On Wednesday, July 24, 2019, Atlantic Marine Conservation Society (AMCS) received a report from NYS Department of Environmental Conservation about a deceased humpback whale floating approximately 6 miles offshore in Montauk. Working with USCG Sector Long Island Sound, East Hampton Police Department, NOAA Fisheries, and NYS DEC, we formulated a response plan to bring the animal to shore for a necropsy.
On Friday, July 16, 2019, the animal was secured on a Montauk beach and the examination began. Due to the level of decomposition, AMCS was unable to determine a cause of death for the 30-foot female humpback whale. Samples were taken and sent to a pathologist to help uncover what may have happened to this animal. The remains were disposed of by the town. AMCS also had additional support from East Hampton Marine Patrol and USCG Station Montauk.
The public expressed some concern about shark activity. From NOAA Fisheries:
There are several factors that are taken into consideration when towing deceased marine mammals, such as large whales, to shore in regards to human safety. The area is monitored for shark activity before efforts to move the whale begin and during any towing operations. Removal of the whale from the water onto shore for examination and appropriate disposal reduces the risk of attracting sharks. Towing the whale further out to sea would only delay its eventual landing on shore. Best practices to dispose of a large whale once onshore include deep burial on a sandy beach or disposal in a municipal landfill or compost facility. NOAA and stranding network responders consult with local and state agencies to develop a disposal plan before any action is taken.
Examination of deceased whales is essential to conservation efforts. By uncovering what threats these animals face in the marine environment, stranding network partners can help other animals in the future. For humpback whales specifically, there has been an Unusual Mortality Event (UME) in effect along the Atlantic coast since 2016. Stranding network organizations examine as many of these animals as possible to help determine what is impacting the species.
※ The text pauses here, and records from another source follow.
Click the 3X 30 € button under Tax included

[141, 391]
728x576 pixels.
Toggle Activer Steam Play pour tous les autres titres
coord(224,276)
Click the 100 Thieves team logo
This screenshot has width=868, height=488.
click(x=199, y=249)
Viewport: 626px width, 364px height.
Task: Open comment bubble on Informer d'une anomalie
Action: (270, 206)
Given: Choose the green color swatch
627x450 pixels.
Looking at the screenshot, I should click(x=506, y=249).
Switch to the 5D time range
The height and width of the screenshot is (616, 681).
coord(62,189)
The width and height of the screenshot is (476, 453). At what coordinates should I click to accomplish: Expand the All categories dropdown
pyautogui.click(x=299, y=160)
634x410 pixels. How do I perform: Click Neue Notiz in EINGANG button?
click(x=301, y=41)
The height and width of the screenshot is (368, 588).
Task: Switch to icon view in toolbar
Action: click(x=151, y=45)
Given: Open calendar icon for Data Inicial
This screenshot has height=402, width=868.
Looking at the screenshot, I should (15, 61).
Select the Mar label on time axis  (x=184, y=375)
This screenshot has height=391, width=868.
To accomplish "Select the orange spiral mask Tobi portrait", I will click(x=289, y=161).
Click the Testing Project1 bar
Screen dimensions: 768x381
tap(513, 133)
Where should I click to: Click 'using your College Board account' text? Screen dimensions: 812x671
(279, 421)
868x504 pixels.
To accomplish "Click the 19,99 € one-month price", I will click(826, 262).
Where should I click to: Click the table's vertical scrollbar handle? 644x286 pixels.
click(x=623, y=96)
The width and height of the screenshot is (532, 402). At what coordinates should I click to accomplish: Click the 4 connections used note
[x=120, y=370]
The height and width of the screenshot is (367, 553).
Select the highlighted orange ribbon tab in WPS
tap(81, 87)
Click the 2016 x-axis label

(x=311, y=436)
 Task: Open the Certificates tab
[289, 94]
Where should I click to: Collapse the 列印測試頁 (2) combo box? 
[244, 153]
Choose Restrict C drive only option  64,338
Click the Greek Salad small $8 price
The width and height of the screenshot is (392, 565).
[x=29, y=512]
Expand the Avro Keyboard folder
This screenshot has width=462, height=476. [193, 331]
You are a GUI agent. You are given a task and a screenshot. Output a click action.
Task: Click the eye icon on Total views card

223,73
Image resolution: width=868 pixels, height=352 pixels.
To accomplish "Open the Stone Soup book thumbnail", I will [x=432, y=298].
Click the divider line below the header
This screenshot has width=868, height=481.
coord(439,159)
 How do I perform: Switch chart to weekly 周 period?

More information on the humpback whale UME is available on the NOAA website.
Many shark species, including sand tiger, sandbar, dusky, thresher, and white sharks naturally occur along the New York coastline during summer months. To learn more about sharks in New York waters, check out the New York State Department of Environmental Conservation.
The public is encouraged to report injured and deceased marine mammals and sea turtles to the NYS Stranding Hotline by calling 631.369.9829. Sightings of marine wildlife are also helpful and can be shared with AMCS by emailing email@example.com.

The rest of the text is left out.